### [About this task]
Filter the entries that follow, copying every line in which the word "Click" appears.

### [Exercise material]

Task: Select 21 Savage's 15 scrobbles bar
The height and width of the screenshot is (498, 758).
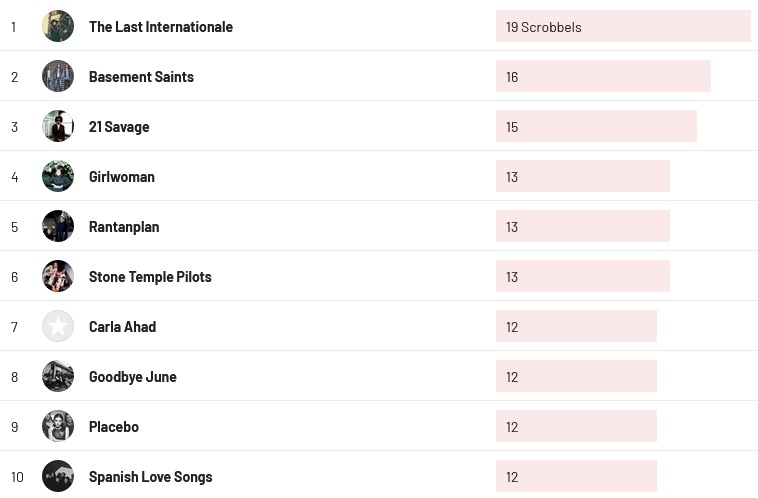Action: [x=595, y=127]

* * *

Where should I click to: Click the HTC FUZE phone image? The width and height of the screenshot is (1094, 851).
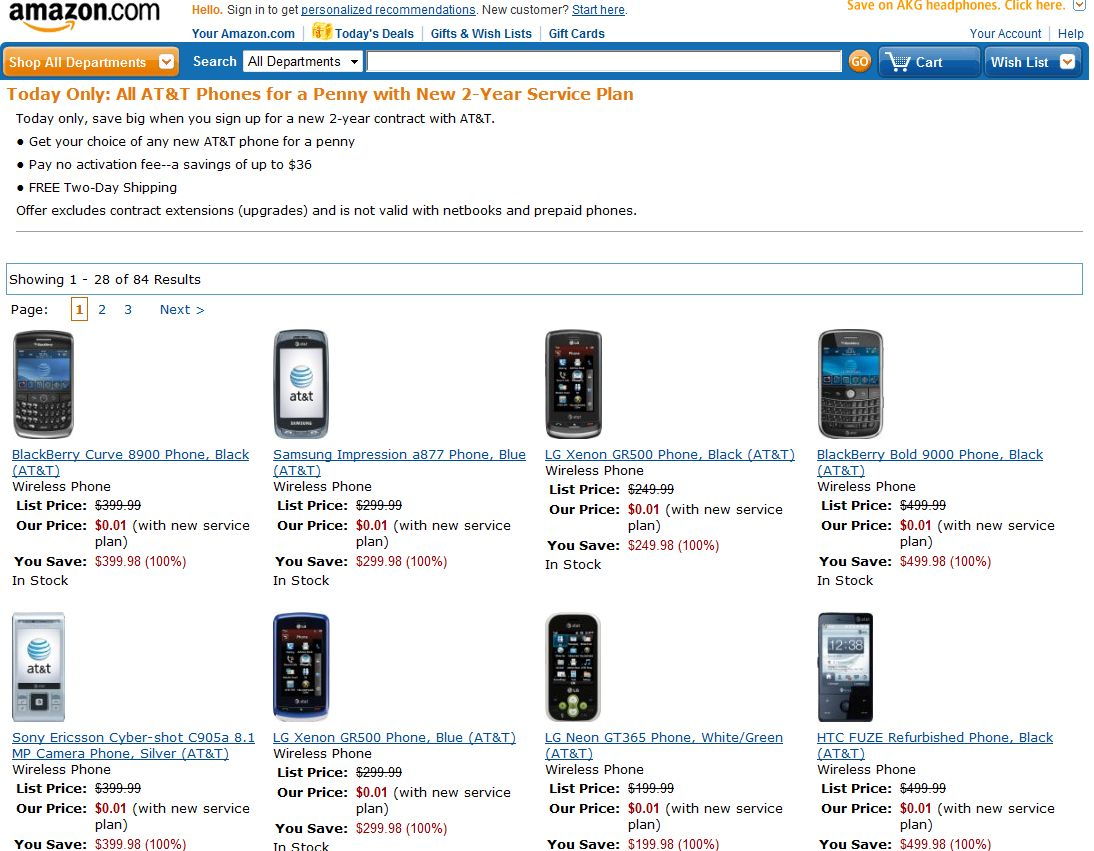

* * *

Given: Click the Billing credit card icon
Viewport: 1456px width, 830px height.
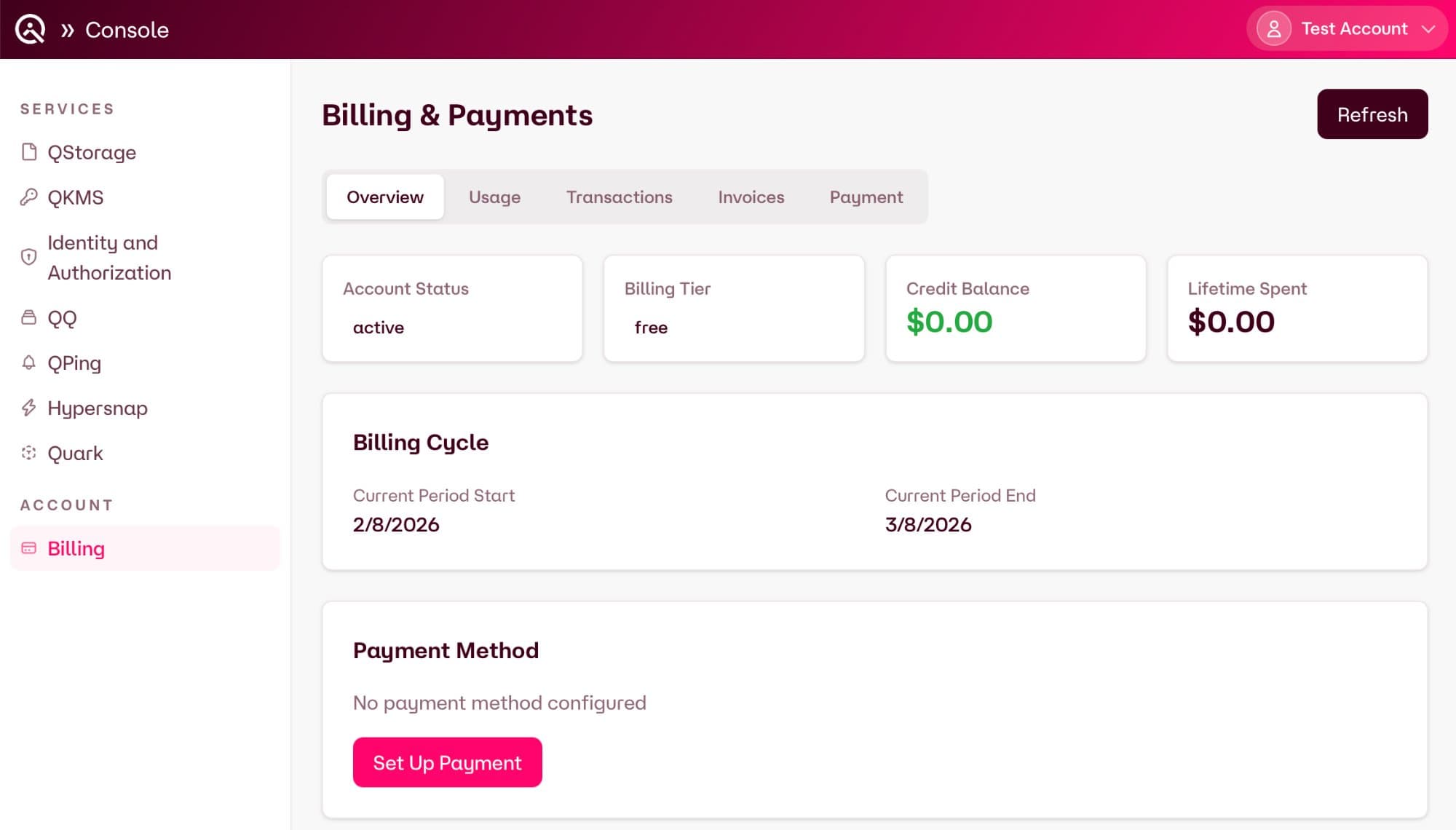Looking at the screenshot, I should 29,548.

### [Task answer]
Where should I click to: Click the HTC FUZE phone image? The width and height of the screenshot is (1094, 851).
Given: Click the Billing credit card icon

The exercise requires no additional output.